The applicants were sentenced for drug smuggling and imprisoned. After release they overcome their drug addiction and developed their family and professional lives.
In November 2007 El Pais allowed the general public free access to its digital newspaper library on the website www.elpais.com. The relevant pages did not contain any code or instruction to block search engines. When web searches were carried out on the applicants’ names the archived stories from El Pais appeared at or towards the top of Google or Yahoo! Search results.
In 2009 the applicants requested El Pais to stop processing their personal data on its website or to replace their names with initials and to take the necessary technical measures to ensure that these pages were not indexed by search engines. This request was rejected by the newspaper.
In September 2011 the applicants brought proceedings claiming that El Pais was violating their rights privacy and honour and seeking an order that it cease processing their data. The applicants were successful before the Court of First Instance and were awarded damages of €7,000 each and costs.
The Court held that the economic interest of El País could not prevail over the privacy and data protection rights of the applicants, who are not public figures and have overcome their addiction problems.
The Court ordered El Pais to enter a “no index” instruction the webpage so that the articles did not appear in the results of search engines when the applicants’ names were entered. The news stories would remain in the digital archive of El Pais.
The Court of Appeal dismissed El Pais’ appeal but allowed the applicants’ cross-appeal and made an order that the newspaper should not process their names or identifying data at all.

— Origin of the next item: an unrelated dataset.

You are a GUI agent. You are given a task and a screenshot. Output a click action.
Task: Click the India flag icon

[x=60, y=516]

El Pais appealed to the Supreme Court.
The Supreme Court pointed out that the editor of a webpage is responsible as a processor for the personal data processed on the web page. They relied on Lindqvist,(Case C-101/01, ) and Google Spain v AEPD, (Case C-131/12 ).

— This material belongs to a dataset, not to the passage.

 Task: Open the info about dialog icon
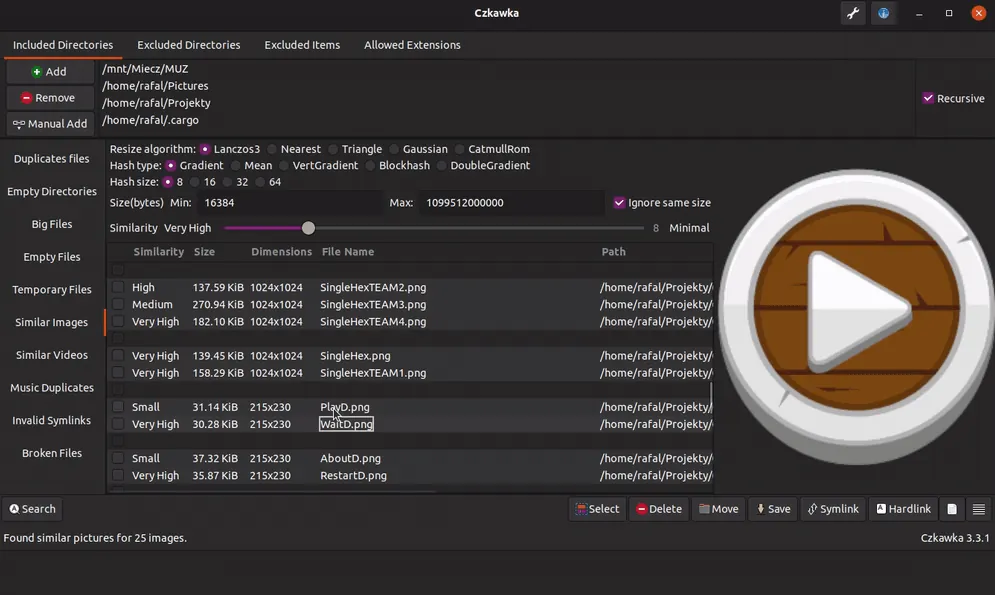click(x=883, y=13)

The Court said that it was necessary to perform a balancing of the rights and legal interests a stake in order to decide whether the processing of personal data for the applicants as a result of the digisation of the El Pais archive was lawful.

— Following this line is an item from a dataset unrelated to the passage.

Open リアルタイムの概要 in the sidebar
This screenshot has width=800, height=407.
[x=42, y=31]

It noted that the Court of Human Rights had made it clear that digital newspaper archives fall within the scope of the protection of Article 10 of the ECHR (see Wegrzynowski v Poland, Judgment of 16 July 2013, ). But, this is a secondary function of the press and the protection is less intense than in relation to the publication of news.
The applicants were not public figures and the facts in the newspaper articles were not of historical interest. The events in question had occurred more than 20 years earlier. The general and permanent advertising of their involvement in those events was a disproportionate interference with their honour.
Although the facts in the articles were true, lawful processing not only requires accuracy but the personal data must also be adequate, relevant and not excessive in relation to the purposes for which they are collected or processed (see Data Protection Directive, Art 6(1)(c)). These conditions were not met in relation to the processing of this data in search engine request against their names that allows indiscriminate access to information more than 20 years after the events occurred and causes damage.
As a result, the refusal by El Pais to prevent the processing of the applicant’s data by search engines was a breach of their data protection rights. The damage to their rights to honour and privacy was so disproportionate than it was not covered by the exercise of freedom of information involving the digital newspaper library.
The lower courts were right to require El Pais to adopt technical measures (such as using robots.txt or no-index code instructions) for the relevant pages in its digital archive so that it did not appear on an internet search against the applicants’ names.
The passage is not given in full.